SOURCE DATA:
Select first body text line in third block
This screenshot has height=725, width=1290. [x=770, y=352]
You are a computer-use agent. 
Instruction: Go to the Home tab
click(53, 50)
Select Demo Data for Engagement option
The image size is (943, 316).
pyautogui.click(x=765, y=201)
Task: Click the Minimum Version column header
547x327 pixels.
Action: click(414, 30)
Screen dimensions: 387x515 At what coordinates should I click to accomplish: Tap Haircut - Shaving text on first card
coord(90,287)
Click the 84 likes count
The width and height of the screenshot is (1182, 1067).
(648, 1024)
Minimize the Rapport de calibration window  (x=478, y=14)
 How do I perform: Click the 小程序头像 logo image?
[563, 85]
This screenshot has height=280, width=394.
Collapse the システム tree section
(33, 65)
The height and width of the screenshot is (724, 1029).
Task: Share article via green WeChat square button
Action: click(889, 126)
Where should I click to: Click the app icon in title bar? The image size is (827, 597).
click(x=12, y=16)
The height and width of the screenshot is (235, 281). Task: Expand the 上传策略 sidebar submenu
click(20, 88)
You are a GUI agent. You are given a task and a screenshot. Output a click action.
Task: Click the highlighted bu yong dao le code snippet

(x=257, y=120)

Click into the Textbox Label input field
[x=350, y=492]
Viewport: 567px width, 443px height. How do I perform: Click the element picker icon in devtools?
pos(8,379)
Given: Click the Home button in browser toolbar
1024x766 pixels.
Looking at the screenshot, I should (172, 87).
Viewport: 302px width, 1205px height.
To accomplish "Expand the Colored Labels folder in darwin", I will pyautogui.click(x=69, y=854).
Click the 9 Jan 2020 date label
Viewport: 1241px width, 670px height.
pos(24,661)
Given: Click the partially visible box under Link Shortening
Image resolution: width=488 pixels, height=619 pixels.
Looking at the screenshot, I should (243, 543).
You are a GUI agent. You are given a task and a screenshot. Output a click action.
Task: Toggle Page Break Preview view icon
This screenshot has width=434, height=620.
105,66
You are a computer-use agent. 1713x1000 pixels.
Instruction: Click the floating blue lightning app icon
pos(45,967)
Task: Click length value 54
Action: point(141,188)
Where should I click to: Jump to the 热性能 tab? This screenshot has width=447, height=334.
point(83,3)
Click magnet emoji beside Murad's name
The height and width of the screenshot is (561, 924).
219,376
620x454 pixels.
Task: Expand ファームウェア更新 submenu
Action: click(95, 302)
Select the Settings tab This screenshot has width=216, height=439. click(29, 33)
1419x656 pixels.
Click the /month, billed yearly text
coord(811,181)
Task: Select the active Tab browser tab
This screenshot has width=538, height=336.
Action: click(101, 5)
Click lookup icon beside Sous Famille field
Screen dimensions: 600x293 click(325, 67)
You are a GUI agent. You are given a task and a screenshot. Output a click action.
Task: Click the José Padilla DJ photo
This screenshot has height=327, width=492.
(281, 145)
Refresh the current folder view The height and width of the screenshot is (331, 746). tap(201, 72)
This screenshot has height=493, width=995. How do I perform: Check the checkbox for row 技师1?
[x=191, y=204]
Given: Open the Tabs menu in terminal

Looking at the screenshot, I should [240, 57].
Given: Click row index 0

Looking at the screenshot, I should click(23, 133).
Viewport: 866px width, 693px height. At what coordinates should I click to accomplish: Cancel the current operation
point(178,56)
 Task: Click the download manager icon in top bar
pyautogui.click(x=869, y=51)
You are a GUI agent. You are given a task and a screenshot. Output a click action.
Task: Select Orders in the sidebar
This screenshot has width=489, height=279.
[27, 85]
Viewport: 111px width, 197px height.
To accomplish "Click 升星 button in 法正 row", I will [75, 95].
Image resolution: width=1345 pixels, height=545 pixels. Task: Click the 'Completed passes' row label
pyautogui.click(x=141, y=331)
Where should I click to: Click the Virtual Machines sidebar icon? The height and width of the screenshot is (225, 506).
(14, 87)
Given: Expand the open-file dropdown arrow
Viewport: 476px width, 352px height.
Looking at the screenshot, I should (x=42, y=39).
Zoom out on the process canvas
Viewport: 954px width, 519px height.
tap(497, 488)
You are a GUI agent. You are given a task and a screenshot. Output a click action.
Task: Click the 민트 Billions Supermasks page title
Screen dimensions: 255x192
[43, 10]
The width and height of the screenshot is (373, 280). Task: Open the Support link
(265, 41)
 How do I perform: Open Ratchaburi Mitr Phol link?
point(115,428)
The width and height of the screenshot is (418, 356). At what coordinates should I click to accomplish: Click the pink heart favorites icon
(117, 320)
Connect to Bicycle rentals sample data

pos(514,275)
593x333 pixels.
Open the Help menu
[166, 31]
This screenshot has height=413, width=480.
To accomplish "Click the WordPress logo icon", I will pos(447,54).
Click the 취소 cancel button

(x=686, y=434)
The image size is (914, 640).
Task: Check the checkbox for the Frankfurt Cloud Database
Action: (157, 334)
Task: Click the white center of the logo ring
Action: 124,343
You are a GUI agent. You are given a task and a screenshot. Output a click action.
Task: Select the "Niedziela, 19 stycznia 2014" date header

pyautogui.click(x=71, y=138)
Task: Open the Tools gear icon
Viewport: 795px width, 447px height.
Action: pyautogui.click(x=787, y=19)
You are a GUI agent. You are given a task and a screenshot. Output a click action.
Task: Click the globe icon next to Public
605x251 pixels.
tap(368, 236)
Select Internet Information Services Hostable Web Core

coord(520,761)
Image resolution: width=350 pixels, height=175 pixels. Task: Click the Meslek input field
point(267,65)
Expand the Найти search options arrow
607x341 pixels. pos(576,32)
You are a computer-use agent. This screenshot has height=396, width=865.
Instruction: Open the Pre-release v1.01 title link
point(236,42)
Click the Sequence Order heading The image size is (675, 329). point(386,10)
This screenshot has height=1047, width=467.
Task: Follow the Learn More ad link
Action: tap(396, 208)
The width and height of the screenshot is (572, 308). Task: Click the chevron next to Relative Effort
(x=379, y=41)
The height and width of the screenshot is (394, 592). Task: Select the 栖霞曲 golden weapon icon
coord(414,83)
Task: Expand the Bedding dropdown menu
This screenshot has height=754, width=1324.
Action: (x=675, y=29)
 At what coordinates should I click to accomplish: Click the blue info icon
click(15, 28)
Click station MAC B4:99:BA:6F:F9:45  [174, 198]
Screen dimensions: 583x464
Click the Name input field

WHAT IS BEING ASKED: Repeat every line of the records, exactly as given.

COMPLETED EXERCISE:
Select first body text line in third block
This screenshot has height=725, width=1290. [x=770, y=352]
You are a computer-use agent. 
Instruction: Go to the Home tab
click(53, 50)
Select Demo Data for Engagement option
The image size is (943, 316).
pyautogui.click(x=765, y=201)
Task: Click the Minimum Version column header
547x327 pixels.
Action: click(414, 30)
Screen dimensions: 387x515 At what coordinates should I click to accomplish: Tap Haircut - Shaving text on first card
coord(90,287)
Click the 84 likes count
The width and height of the screenshot is (1182, 1067).
(648, 1024)
Minimize the Rapport de calibration window  (x=478, y=14)
 How do I perform: Click the 小程序头像 logo image?
[563, 85]
This screenshot has height=280, width=394.
Collapse the システム tree section
(33, 65)
The height and width of the screenshot is (724, 1029).
Task: Share article via green WeChat square button
Action: click(889, 126)
Where should I click to: Click the app icon in title bar? The image size is (827, 597).
click(x=12, y=16)
The height and width of the screenshot is (235, 281). Task: Expand the 上传策略 sidebar submenu
click(20, 88)
You are a GUI agent. You are given a task and a screenshot. Output a click action.
Task: Click the highlighted bu yong dao le code snippet

(x=257, y=120)

Click into the Textbox Label input field
[x=350, y=492]
Viewport: 567px width, 443px height. How do I perform: Click the element picker icon in devtools?
pos(8,379)
Given: Click the Home button in browser toolbar
1024x766 pixels.
Looking at the screenshot, I should (172, 87).
Viewport: 302px width, 1205px height.
To accomplish "Expand the Colored Labels folder in darwin", I will pyautogui.click(x=69, y=854).
Click the 9 Jan 2020 date label
Viewport: 1241px width, 670px height.
pos(24,661)
Given: Click the partially visible box under Link Shortening
Image resolution: width=488 pixels, height=619 pixels.
Looking at the screenshot, I should (243, 543).
You are a GUI agent. You are given a task and a screenshot. Output a click action.
Task: Toggle Page Break Preview view icon
This screenshot has width=434, height=620.
105,66
You are a computer-use agent. 1713x1000 pixels.
Instruction: Click the floating blue lightning app icon
pos(45,967)
Task: Click length value 54
Action: point(141,188)
Where should I click to: Jump to the 热性能 tab? This screenshot has width=447, height=334.
point(83,3)
Click magnet emoji beside Murad's name
The height and width of the screenshot is (561, 924).
219,376
620x454 pixels.
Task: Expand ファームウェア更新 submenu
Action: click(95, 302)
Select the Settings tab This screenshot has width=216, height=439. click(29, 33)
1419x656 pixels.
Click the /month, billed yearly text
coord(811,181)
Task: Select the active Tab browser tab
This screenshot has width=538, height=336.
Action: click(101, 5)
Click lookup icon beside Sous Famille field
Screen dimensions: 600x293 click(325, 67)
You are a GUI agent. You are given a task and a screenshot. Output a click action.
Task: Click the José Padilla DJ photo
This screenshot has height=327, width=492.
(281, 145)
Refresh the current folder view The height and width of the screenshot is (331, 746). tap(201, 72)
This screenshot has height=493, width=995. How do I perform: Check the checkbox for row 技师1?
[x=191, y=204]
Given: Open the Tabs menu in terminal

Looking at the screenshot, I should [240, 57].
Given: Click row index 0

Looking at the screenshot, I should click(23, 133).
Viewport: 866px width, 693px height. At what coordinates should I click to accomplish: Cancel the current operation
point(178,56)
 Task: Click the download manager icon in top bar
pyautogui.click(x=869, y=51)
You are a GUI agent. You are given a task and a screenshot. Output a click action.
Task: Select Orders in the sidebar
This screenshot has width=489, height=279.
[27, 85]
Viewport: 111px width, 197px height.
To accomplish "Click 升星 button in 法正 row", I will [75, 95].
Image resolution: width=1345 pixels, height=545 pixels. Task: Click the 'Completed passes' row label
pyautogui.click(x=141, y=331)
Where should I click to: Click the Virtual Machines sidebar icon? The height and width of the screenshot is (225, 506).
(14, 87)
Given: Expand the open-file dropdown arrow
Viewport: 476px width, 352px height.
Looking at the screenshot, I should (x=42, y=39).
Zoom out on the process canvas
Viewport: 954px width, 519px height.
tap(497, 488)
You are a GUI agent. You are given a task and a screenshot. Output a click action.
Task: Click the 민트 Billions Supermasks page title
Screen dimensions: 255x192
[43, 10]
The width and height of the screenshot is (373, 280). Task: Open the Support link
(265, 41)
 How do I perform: Open Ratchaburi Mitr Phol link?
point(115,428)
The width and height of the screenshot is (418, 356). At what coordinates should I click to accomplish: Click the pink heart favorites icon
(117, 320)
Connect to Bicycle rentals sample data

pos(514,275)
593x333 pixels.
Open the Help menu
[166, 31]
This screenshot has height=413, width=480.
To accomplish "Click the WordPress logo icon", I will pos(447,54).
Click the 취소 cancel button

(x=686, y=434)
The image size is (914, 640).
Task: Check the checkbox for the Frankfurt Cloud Database
Action: (157, 334)
Task: Click the white center of the logo ring
Action: 124,343
You are a GUI agent. You are given a task and a screenshot. Output a click action.
Task: Select the "Niedziela, 19 stycznia 2014" date header

pyautogui.click(x=71, y=138)
Task: Open the Tools gear icon
Viewport: 795px width, 447px height.
Action: pyautogui.click(x=787, y=19)
You are a GUI agent. You are given a task and a screenshot. Output a click action.
Task: Click the globe icon next to Public
605x251 pixels.
tap(368, 236)
Select Internet Information Services Hostable Web Core

coord(520,761)
Image resolution: width=350 pixels, height=175 pixels. Task: Click the Meslek input field
point(267,65)
Expand the Найти search options arrow
607x341 pixels. pos(576,32)
You are a computer-use agent. This screenshot has height=396, width=865.
Instruction: Open the Pre-release v1.01 title link
point(236,42)
Click the Sequence Order heading The image size is (675, 329). point(386,10)
This screenshot has height=1047, width=467.
Task: Follow the Learn More ad link
Action: tap(396, 208)
The width and height of the screenshot is (572, 308). Task: Click the chevron next to Relative Effort
(x=379, y=41)
The height and width of the screenshot is (394, 592). Task: Select the 栖霞曲 golden weapon icon
coord(414,83)
Task: Expand the Bedding dropdown menu
This screenshot has height=754, width=1324.
Action: (x=675, y=29)
 At what coordinates should I click to accomplish: Click the blue info icon
click(15, 28)
Click station MAC B4:99:BA:6F:F9:45  [174, 198]
Screen dimensions: 583x464
Click the Name input field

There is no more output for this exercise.